#### Raw data ####

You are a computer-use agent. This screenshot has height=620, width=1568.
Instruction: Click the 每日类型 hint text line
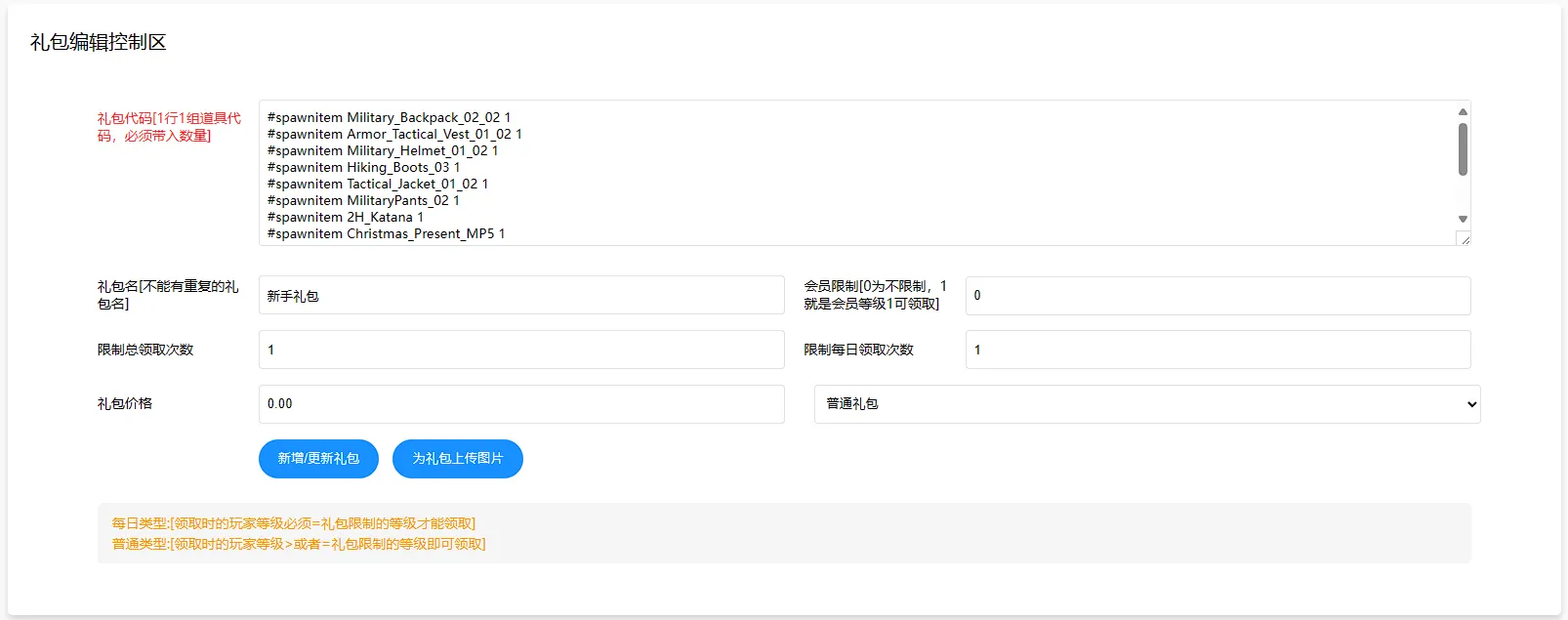[293, 523]
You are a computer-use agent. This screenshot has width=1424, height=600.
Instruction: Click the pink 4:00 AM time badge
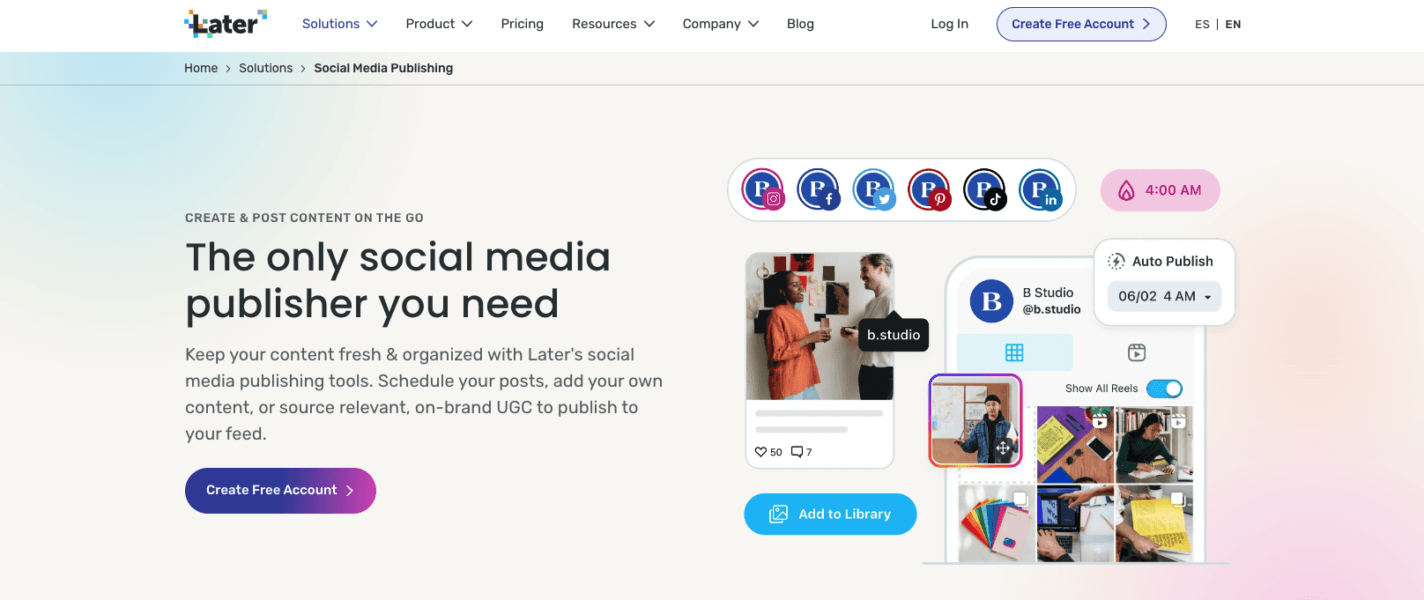[1160, 190]
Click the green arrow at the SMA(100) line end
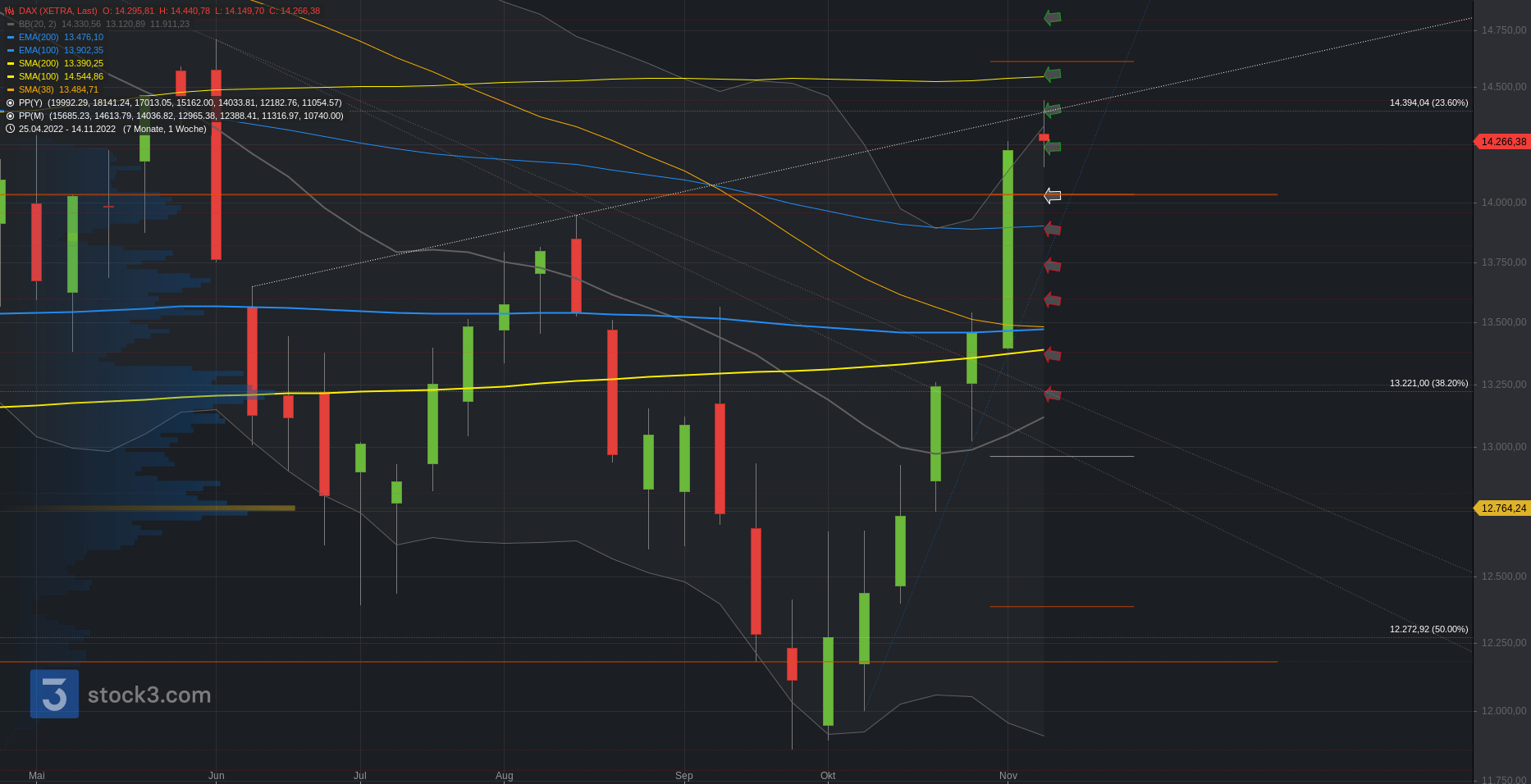Image resolution: width=1531 pixels, height=784 pixels. [1052, 75]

####

Exercise prompt:
Leaving out the pictures, repeat all of the entries exactly.

Completed exercise:
You are a computer-use agent. This screenshot has height=620, width=1568.
Instruction: Click the 每日类型 hint text line
[293, 523]
You are a computer-use agent. This screenshot has width=1424, height=600.
Instruction: Click the pink 4:00 AM time badge
[1160, 190]
Click the green arrow at the SMA(100) line end
Image resolution: width=1531 pixels, height=784 pixels. [1052, 75]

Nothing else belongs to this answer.